## Work instructions
Starting from the line that contains "Name (62, 1408)", output every remaining line of the records below exactly as it appears, that line and the last one included.

## Provided entries
== Segment start ==

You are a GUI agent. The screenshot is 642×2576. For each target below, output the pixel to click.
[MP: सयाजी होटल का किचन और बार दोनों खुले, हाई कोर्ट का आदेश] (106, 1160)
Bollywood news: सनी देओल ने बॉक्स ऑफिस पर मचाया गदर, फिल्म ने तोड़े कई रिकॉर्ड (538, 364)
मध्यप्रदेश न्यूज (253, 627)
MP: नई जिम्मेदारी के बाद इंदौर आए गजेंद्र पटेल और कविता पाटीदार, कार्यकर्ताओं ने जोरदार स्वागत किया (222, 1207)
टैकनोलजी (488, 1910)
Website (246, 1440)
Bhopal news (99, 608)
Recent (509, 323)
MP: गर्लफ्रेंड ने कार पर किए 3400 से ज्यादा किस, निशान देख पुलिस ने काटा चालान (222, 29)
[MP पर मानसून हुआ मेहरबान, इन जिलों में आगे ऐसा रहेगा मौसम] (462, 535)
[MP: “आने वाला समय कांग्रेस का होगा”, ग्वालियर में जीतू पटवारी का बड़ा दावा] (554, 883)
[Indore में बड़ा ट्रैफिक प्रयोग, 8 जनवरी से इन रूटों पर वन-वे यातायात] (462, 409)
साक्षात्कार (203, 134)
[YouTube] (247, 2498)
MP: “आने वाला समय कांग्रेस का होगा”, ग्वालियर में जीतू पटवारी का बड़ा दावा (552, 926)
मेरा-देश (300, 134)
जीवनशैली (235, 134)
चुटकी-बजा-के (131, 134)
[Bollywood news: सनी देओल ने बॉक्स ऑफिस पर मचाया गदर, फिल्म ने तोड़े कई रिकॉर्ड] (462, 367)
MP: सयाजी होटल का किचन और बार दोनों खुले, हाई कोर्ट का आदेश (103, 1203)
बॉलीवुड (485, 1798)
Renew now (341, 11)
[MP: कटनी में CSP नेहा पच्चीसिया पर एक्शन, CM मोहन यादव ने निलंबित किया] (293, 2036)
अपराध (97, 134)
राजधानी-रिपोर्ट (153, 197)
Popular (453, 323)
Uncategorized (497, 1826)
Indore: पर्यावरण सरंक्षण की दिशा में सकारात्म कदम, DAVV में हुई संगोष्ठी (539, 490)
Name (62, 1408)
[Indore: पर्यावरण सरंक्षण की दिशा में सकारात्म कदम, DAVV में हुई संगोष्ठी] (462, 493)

== Segment end ==

## Answer to this task
Name (62, 1408)
[Indore: पर्यावरण सरंक्षण की दिशा में सकारात्म कदम, DAVV में हुई संगोष्ठी] (462, 493)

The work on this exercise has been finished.